PABLO CHECA / LAS PALMAS DE GRAN CANARIA
Con la pausa que siempre ofrece una noche de reflexión, así valoraba ayer Diego León el empate del sábado contra el Castellón: "El error del primer gol nos afectó pues fue justo antes del descanso; vino como un jarro de agua fría. Comenzamos bien la segunda parte, volviendo a marcar primero, pero el tanto del Castellón nos volvió a meter en una fase de nervios, la cual debemos controlar sobre todo si jugamos en casa", se lamentaba el centrocampista palentino, pues "estos duelos son los que de verdad te hacen estar arriba".
Insiste León en afirmar: "Los goles inesperados por fallos nuestros nos hicieron bajar el buen nivel de juego que habíamos ofrecido. Tenemos que manejar más el juego del equipo, especialmente en el Estadio de Gran Canaria".
Tras la lesión de David González y el mal estado de Jorge, a los que define como "grandísimos jugadores", parece asentarse en el doble pivote de Sergio Kresic. El 11 amarillo reconoce que los problemas del inicio de la temporada son sólo un mal recuerdo: "Cada vez me encuentro mejor. Tuve momentos difíciles con esa lesión muscular que siempre me daba problemas y no me dejaba competir a gusto, pero ahora mismo no tengo ninguna molestia y estoy en buena forma".

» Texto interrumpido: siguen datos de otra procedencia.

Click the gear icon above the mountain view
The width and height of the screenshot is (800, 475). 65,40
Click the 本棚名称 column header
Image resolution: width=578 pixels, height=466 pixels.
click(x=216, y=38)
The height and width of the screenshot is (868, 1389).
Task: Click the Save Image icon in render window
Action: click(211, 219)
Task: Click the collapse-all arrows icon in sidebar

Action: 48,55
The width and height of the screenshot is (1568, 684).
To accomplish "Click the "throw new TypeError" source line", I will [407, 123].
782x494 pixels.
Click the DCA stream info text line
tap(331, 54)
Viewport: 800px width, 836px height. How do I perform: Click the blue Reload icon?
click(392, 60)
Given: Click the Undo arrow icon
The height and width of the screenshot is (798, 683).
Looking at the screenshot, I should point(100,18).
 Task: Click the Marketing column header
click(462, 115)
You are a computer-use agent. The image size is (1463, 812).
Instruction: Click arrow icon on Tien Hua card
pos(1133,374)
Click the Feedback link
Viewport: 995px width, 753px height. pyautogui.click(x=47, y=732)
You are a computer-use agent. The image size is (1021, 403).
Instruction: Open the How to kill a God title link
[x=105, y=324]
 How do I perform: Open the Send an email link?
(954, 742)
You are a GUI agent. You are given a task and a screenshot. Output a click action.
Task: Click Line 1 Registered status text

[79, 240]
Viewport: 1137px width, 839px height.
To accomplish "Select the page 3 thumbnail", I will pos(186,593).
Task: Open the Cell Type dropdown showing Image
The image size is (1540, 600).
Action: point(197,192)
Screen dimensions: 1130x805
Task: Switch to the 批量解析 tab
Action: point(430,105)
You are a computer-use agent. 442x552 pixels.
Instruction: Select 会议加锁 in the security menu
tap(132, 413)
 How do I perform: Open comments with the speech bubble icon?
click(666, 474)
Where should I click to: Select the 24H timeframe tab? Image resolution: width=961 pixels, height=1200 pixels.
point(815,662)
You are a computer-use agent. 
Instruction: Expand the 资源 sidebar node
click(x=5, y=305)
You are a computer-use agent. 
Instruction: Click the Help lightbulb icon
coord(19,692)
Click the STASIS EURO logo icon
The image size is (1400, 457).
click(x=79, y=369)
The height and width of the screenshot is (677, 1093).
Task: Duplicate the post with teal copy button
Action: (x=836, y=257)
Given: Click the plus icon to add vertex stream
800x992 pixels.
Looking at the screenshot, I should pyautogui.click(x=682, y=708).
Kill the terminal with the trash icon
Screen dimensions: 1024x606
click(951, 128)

Tras jugar los cuatro últimos años en Alemania (Arminia Bielefeld), Suiza (Grasshopper y Club Zúrich) e Inglaterra (Barnsley), afirma que ya está plenamente adaptado al fútbol español: "Estoy muy a gusto en la UD y Gran Canaria. Además, me encuentro en una liga muy competitiva, donde todos los equipos juegan un buen fútbol".